Exercise goal:
Filter these entries, keeping only lines that hold the word "Dashboard".

Stored items
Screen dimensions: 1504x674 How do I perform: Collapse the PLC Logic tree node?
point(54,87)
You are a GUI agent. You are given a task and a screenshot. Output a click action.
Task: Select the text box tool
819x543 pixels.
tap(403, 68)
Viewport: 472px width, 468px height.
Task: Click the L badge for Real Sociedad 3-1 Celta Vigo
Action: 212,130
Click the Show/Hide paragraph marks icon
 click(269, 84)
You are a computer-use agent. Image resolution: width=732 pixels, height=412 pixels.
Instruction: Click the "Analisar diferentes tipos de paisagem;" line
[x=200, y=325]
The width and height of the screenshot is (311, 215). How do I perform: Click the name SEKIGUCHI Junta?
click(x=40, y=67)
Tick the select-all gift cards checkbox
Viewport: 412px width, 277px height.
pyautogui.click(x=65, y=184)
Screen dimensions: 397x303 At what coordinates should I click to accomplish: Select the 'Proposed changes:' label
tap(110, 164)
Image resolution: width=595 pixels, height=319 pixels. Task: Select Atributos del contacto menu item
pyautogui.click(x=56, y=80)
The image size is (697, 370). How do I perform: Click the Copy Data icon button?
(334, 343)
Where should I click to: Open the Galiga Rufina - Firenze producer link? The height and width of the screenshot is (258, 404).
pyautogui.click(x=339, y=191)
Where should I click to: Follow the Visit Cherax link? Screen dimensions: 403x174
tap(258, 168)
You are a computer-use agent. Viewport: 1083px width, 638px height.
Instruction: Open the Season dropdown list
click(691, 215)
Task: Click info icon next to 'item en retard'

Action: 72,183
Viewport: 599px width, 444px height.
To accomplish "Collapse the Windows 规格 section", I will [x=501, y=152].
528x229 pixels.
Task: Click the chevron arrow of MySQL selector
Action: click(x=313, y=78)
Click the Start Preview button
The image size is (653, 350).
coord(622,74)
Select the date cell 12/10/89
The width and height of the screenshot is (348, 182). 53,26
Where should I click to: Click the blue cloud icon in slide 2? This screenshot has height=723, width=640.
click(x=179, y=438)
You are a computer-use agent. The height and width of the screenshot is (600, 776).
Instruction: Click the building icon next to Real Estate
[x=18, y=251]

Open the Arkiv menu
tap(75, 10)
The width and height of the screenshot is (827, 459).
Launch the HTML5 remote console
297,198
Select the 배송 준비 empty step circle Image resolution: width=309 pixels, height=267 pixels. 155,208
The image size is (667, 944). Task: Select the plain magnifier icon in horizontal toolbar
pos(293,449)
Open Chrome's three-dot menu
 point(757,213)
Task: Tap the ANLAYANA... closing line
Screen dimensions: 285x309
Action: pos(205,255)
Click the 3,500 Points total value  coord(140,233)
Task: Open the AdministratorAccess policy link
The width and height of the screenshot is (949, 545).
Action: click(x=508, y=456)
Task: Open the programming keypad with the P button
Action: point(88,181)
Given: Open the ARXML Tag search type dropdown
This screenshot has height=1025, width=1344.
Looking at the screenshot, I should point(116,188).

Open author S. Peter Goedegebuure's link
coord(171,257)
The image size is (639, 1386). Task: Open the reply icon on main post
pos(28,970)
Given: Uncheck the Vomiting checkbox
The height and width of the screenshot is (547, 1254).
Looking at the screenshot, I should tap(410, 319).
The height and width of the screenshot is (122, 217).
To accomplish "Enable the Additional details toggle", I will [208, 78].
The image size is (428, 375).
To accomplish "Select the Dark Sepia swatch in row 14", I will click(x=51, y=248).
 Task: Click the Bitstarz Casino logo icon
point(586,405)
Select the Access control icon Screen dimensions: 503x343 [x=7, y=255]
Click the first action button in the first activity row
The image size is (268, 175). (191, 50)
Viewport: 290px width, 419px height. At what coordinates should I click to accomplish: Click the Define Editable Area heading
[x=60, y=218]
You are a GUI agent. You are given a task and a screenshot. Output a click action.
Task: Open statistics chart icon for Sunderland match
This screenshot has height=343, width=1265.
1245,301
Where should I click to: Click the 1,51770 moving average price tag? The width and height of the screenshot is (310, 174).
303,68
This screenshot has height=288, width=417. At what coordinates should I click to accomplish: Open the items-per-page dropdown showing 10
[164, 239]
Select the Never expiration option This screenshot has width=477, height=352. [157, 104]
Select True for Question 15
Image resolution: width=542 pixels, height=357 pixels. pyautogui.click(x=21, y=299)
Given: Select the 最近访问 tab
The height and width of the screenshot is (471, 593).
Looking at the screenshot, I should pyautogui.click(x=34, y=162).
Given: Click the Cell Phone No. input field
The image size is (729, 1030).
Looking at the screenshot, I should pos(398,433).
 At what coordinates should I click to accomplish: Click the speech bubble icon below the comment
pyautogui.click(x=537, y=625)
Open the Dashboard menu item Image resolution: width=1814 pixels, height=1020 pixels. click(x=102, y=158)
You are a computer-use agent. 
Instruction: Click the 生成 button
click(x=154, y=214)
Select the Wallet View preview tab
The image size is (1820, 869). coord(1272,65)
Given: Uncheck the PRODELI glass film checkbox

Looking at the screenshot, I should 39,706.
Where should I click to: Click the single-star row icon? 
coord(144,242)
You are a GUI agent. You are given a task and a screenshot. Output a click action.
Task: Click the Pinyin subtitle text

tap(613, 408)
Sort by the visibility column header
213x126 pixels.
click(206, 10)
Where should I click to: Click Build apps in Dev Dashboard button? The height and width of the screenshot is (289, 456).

Reply:
Open the Dashboard menu item Image resolution: width=1814 pixels, height=1020 pixels. click(x=102, y=158)
Where should I click to: Click Build apps in Dev Dashboard button? The height and width of the screenshot is (289, 456).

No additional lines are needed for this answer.